Frauen als Begleiterscheinung
Welche seltsamen Blüten der Umgang mit homosexuellen Fußballern offenbar treibt, schilderte letzten Samstag die Wissenschaftlerin Eggeling auch im ZDF-Sportstudio. Sie behauptete, dass einige schwule Fußballer nur vorgetäuschte Heteropartnerschaften eingehen, um ihre wahren Neigungen zu verbergen. Frauen, die Spieler bei offiziellen Anlässen wie Weihnachtsfeiern begleiten.
„Ich weiß, dass Scheinehen geführt werden. Auch im deutschen Fußball und in der Bundesliga“, so Eggeling. Namen nannte sie keine. Dafür berichtete sie von Vermittlungsagenturen. „Ich weiß ganz sicher aus der italienischen Liga, dass es regelrechte Agenturen gibt, die Spielern Ehefrauen oder Frauen als Begleitung vermitteln.“

Reuters/Kieran Doherty
Gareth Thomas ist Rugby-Held und bekennender Homosexueller.
Knallharter Rugby-Held liebt Männer
Ähnliches berichtete einer der besten Rugby-Spieler der Welt.
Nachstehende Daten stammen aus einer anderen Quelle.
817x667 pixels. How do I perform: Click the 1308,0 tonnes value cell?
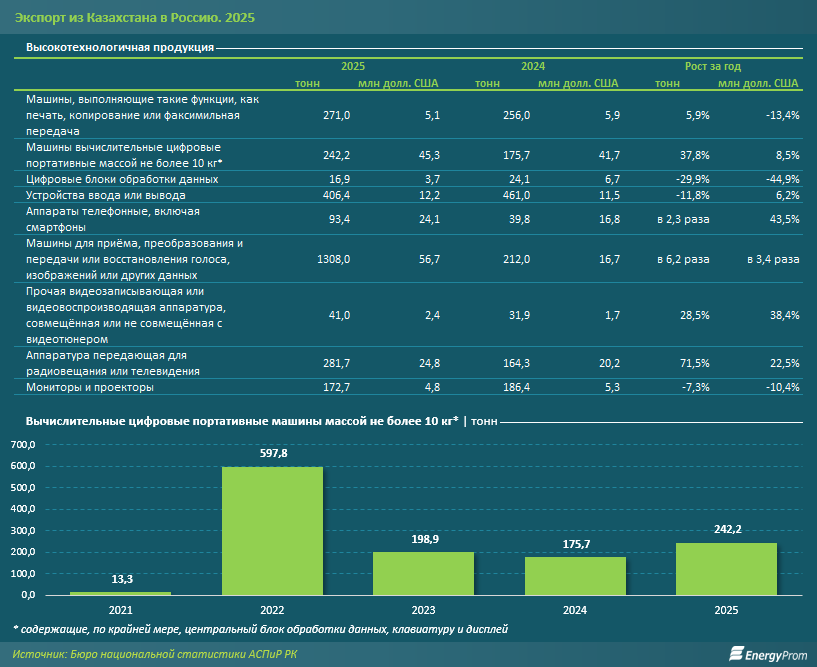point(333,259)
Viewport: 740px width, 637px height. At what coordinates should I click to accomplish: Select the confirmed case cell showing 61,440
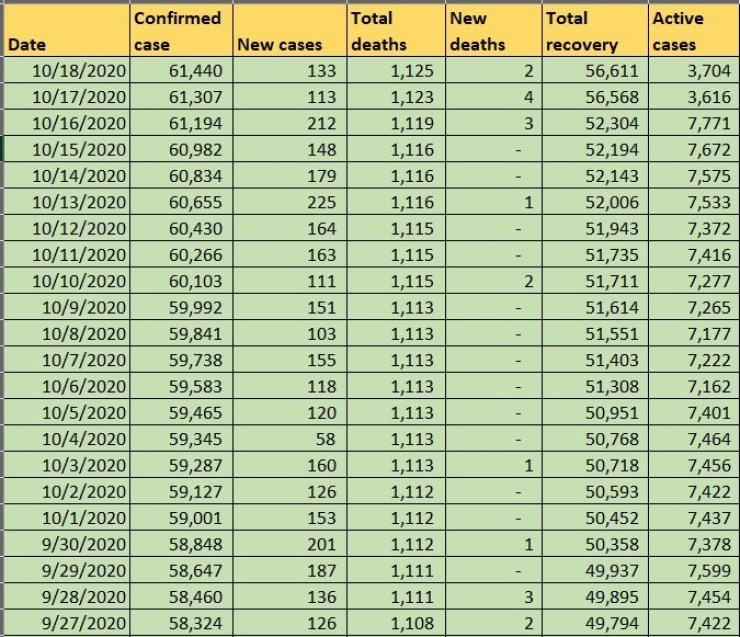tap(180, 71)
Der optisch einschüchternde Waliser Gareth Thomas, genannt „Alfie“, hat für die „Red Dragons“ 100 Länderspiele bestritten und ist einer der härtesten Spieler in dem ohnehin schon rauen Sport. Kurz vor Weihnachten 2009 gestand er in einem Interview, dass er schwul sei. Er sei sich dessen seit seinem 16. Lebensjahr bewusst.
Er ließ sich dennoch darauf ein, eine Jugendfreundin zu heiraten. Die Ehe, die nur zur Tarnung diente, scheiterte 2006. Erst dann vertraute er sich auch seinem Trainer und zwei seiner Teamkollegen an. Thomas spielte weiter - vermutlich genauso wie einige andere schwule Sportler. Doch „Alfie“ ist derzeit der einzige bekennende schwule Spitzensportler dieser Welt.